— WORK REQUIRED —
Reproduce the listing below word for word, omitting the pictures.

— DATA SHOWN —
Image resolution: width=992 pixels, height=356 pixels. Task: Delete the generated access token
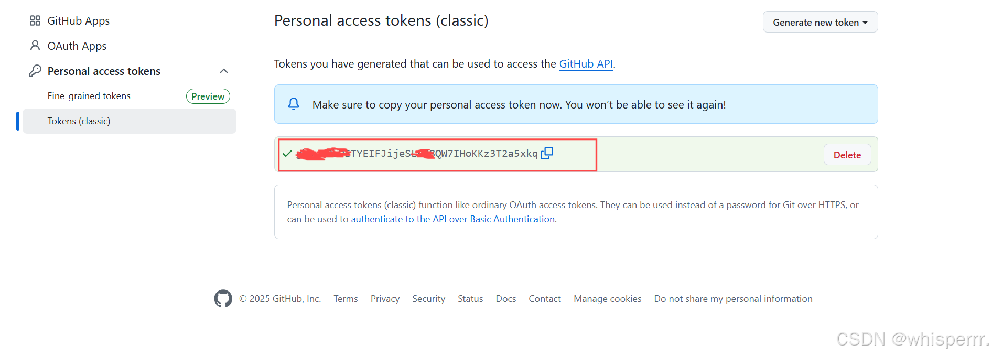point(847,155)
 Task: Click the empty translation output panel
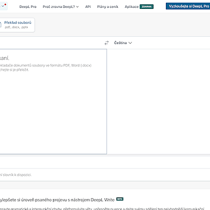[159, 101]
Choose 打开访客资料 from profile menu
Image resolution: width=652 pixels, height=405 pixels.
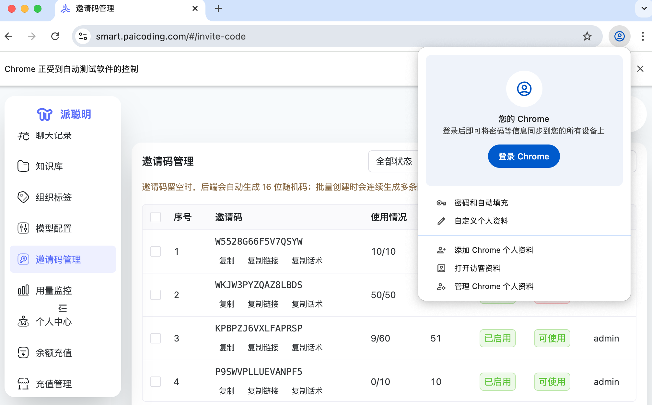[x=477, y=268]
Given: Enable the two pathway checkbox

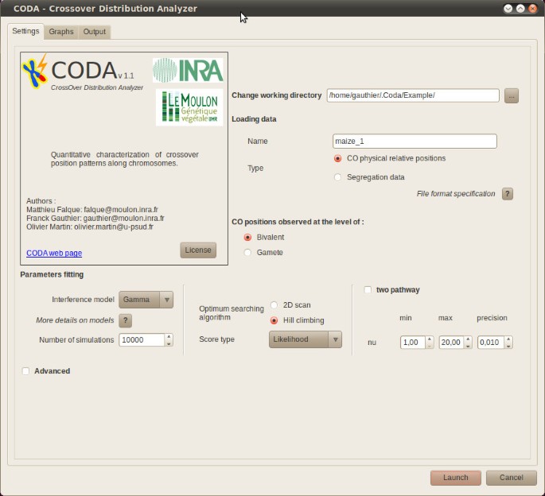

— RESULT BELOW —
Image resolution: width=992 pixels, height=356 pixels. Task: Delete the generated access token
point(847,155)
 Task: Click the empty translation output panel
[159, 101]
Choose 打开访客资料 from profile menu
Image resolution: width=652 pixels, height=405 pixels.
[x=477, y=268]
Given: Enable the two pathway checkbox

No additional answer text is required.